### [Instructions for the task]
Please give back, word for word, each line from the start of the entries through the one in which "Click Real Sociedad" is found.

[Opening Extracted information section]

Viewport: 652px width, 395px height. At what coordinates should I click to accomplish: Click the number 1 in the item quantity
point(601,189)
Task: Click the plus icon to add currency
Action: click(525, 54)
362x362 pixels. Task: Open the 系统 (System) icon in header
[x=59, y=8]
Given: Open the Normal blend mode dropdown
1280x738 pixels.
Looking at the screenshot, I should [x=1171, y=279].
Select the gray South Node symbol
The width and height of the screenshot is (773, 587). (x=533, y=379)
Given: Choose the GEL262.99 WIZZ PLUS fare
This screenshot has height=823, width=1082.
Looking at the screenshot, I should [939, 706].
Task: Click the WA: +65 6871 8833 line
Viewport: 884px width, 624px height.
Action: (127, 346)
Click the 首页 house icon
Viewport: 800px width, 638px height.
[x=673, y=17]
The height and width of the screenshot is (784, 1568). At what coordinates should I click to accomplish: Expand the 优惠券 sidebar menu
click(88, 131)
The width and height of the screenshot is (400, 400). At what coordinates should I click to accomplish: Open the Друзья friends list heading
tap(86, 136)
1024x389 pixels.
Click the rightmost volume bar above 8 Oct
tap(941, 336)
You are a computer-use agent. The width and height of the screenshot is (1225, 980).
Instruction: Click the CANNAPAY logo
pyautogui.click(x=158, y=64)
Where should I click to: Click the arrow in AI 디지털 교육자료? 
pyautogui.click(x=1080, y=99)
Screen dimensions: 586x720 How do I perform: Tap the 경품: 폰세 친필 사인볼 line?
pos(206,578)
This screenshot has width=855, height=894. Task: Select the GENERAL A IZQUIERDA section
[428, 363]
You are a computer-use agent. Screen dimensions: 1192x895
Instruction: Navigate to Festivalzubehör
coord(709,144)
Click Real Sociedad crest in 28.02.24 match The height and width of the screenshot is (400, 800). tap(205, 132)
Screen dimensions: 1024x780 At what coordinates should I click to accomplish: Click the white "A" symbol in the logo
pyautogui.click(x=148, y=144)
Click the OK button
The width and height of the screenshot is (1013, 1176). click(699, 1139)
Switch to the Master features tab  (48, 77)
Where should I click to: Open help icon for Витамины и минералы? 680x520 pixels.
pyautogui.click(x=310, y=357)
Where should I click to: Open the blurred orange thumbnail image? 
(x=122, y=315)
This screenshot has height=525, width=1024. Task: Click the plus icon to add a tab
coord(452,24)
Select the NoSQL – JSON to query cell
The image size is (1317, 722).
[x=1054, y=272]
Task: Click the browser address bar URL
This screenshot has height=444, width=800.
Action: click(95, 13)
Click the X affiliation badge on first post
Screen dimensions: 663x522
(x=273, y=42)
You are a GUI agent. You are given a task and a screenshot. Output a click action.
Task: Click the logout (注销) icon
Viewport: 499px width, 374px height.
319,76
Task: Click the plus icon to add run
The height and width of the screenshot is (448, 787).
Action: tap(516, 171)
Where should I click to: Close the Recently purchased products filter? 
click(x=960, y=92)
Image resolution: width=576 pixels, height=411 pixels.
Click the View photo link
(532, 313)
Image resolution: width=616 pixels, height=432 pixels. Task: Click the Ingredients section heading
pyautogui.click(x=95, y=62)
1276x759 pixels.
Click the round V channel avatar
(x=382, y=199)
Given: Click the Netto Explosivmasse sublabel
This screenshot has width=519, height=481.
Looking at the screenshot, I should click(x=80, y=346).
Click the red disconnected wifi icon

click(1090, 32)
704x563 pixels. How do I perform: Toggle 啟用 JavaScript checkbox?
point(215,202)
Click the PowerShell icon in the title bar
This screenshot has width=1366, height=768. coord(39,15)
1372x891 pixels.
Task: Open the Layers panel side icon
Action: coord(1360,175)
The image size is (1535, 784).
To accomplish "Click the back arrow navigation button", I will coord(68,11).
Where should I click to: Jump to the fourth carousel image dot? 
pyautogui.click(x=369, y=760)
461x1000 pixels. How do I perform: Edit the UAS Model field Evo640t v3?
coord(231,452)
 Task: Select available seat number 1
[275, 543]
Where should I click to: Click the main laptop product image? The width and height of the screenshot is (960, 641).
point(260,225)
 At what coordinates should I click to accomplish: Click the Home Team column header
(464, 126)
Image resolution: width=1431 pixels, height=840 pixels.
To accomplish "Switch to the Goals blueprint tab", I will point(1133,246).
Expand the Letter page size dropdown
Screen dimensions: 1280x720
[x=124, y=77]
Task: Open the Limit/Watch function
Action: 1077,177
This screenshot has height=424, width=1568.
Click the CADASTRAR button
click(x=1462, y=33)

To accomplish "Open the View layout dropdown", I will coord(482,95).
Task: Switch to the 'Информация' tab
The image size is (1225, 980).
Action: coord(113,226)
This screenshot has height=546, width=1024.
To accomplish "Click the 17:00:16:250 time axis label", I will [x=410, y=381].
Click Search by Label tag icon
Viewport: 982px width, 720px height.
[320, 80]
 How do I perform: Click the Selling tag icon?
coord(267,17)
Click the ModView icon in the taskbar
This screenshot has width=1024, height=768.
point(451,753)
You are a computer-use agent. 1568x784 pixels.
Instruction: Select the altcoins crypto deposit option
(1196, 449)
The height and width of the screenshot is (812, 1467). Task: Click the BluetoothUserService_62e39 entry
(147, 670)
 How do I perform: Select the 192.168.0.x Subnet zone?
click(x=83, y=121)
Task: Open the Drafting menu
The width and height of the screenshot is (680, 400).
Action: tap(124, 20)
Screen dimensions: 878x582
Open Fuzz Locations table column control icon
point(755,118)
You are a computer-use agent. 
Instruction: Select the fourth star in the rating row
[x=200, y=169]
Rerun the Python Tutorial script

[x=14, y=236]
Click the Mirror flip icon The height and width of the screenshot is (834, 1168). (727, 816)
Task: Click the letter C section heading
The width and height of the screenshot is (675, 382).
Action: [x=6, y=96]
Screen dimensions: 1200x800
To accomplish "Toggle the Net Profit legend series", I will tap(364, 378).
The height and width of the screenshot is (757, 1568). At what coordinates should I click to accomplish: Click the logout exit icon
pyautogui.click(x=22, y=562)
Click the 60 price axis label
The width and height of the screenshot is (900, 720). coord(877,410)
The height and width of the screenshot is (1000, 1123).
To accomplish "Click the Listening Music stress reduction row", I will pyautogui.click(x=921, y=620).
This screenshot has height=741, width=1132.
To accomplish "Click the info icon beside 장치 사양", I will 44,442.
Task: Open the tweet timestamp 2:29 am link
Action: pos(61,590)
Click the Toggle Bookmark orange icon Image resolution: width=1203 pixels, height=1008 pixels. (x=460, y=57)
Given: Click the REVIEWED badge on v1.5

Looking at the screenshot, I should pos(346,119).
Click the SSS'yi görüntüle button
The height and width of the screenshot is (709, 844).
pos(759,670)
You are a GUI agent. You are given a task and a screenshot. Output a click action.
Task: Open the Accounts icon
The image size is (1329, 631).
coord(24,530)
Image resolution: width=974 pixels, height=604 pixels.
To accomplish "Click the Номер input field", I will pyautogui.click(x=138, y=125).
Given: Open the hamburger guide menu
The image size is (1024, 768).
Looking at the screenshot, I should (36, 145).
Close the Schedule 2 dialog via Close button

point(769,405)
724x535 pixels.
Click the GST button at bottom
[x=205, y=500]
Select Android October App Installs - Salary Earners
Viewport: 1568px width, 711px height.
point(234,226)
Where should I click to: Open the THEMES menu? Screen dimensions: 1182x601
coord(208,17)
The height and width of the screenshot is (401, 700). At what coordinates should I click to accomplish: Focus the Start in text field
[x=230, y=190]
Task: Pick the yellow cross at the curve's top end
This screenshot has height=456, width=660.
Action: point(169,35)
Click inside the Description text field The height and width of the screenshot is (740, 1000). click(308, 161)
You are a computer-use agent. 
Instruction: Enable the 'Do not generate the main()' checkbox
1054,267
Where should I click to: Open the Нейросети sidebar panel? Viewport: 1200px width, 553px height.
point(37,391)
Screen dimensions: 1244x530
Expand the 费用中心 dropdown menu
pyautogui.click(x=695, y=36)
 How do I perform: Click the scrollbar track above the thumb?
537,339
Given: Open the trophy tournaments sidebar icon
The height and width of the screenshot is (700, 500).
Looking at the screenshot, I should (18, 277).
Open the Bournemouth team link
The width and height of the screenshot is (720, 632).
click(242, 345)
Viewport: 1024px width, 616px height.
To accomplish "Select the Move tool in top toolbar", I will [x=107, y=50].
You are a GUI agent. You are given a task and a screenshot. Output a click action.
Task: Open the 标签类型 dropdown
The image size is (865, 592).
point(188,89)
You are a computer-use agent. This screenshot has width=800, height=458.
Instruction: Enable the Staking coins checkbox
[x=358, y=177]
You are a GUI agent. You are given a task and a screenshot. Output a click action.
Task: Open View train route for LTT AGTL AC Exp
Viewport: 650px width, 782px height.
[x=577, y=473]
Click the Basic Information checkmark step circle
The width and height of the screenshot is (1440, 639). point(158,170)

[Closing Extracted information section]

### [Exercise result]
Viewport: 652px width, 395px height. At what coordinates should I click to accomplish: Click the number 1 in the item quantity
point(601,189)
Task: Click the plus icon to add currency
Action: click(525, 54)
362x362 pixels. Task: Open the 系统 (System) icon in header
[x=59, y=8]
Given: Open the Normal blend mode dropdown
1280x738 pixels.
Looking at the screenshot, I should [x=1171, y=279].
Select the gray South Node symbol
The width and height of the screenshot is (773, 587). (x=533, y=379)
Given: Choose the GEL262.99 WIZZ PLUS fare
This screenshot has height=823, width=1082.
Looking at the screenshot, I should [939, 706].
Task: Click the WA: +65 6871 8833 line
Viewport: 884px width, 624px height.
Action: (127, 346)
Click the 首页 house icon
Viewport: 800px width, 638px height.
[x=673, y=17]
The height and width of the screenshot is (784, 1568). At what coordinates should I click to accomplish: Expand the 优惠券 sidebar menu
click(88, 131)
The width and height of the screenshot is (400, 400). At what coordinates should I click to accomplish: Open the Друзья friends list heading
tap(86, 136)
1024x389 pixels.
Click the rightmost volume bar above 8 Oct
tap(941, 336)
You are a computer-use agent. The width and height of the screenshot is (1225, 980).
Instruction: Click the CANNAPAY logo
pyautogui.click(x=158, y=64)
Where should I click to: Click the arrow in AI 디지털 교육자료? 
pyautogui.click(x=1080, y=99)
Screen dimensions: 586x720 How do I perform: Tap the 경품: 폰세 친필 사인볼 line?
pos(206,578)
This screenshot has width=855, height=894. Task: Select the GENERAL A IZQUIERDA section
[428, 363]
You are a computer-use agent. Screen dimensions: 1192x895
Instruction: Navigate to Festivalzubehör
coord(709,144)
Click Real Sociedad crest in 28.02.24 match The height and width of the screenshot is (400, 800). tap(205, 132)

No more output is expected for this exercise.